## Parquet Deserialization Benchmarks

To determine if it is likely that spark is introducing undue latency in simple counting/aggregation operations, this notebook will use [parquet4s](https://github.com/mjakubowski84/parquet4s) to read and time parquet dumps of plink data directly.

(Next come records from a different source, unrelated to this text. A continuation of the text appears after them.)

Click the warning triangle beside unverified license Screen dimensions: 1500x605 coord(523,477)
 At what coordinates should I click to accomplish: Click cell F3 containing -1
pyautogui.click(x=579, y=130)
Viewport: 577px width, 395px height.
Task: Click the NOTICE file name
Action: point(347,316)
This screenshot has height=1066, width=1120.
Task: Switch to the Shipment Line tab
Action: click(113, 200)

**Conclusion**: Spark takes upwards of 10 seconds to traverse one 100k record partition of a vcf-esque dataset.  Other operations that do a little more than simply traverse a file, like those in the Glow GWAS tutorial for counting unique variant/sample ids, take somewhere between 10 and 20 seconds so it appears that simply deserializing the information is taking a large chunk of the time (50+%).  Using a direct parquet reader was slower than Spark, so that foray adds little information.

In [1]:
import $ivy.`com.github.mjakubowski84::parquet4s-core:1.0.0`
import $ivy.`sh.almond::almond-spark:0.6.0`
import $ivy.`org.apache.spark::spark-sql:2.4.4`
import $file.^.init.paths, paths._
import $file.^.init.benchmark, benchmark._
import org.apache.spark.sql.functions._
import org.apache.spark.sql._
import org.apache.log4j.{Level, Logger}
import org.apache.spark.sql.DataFrame
import com.github.mjakubowski84.parquet4s.ParquetReader
Logger.getLogger("org").setLevel(Level.WARN)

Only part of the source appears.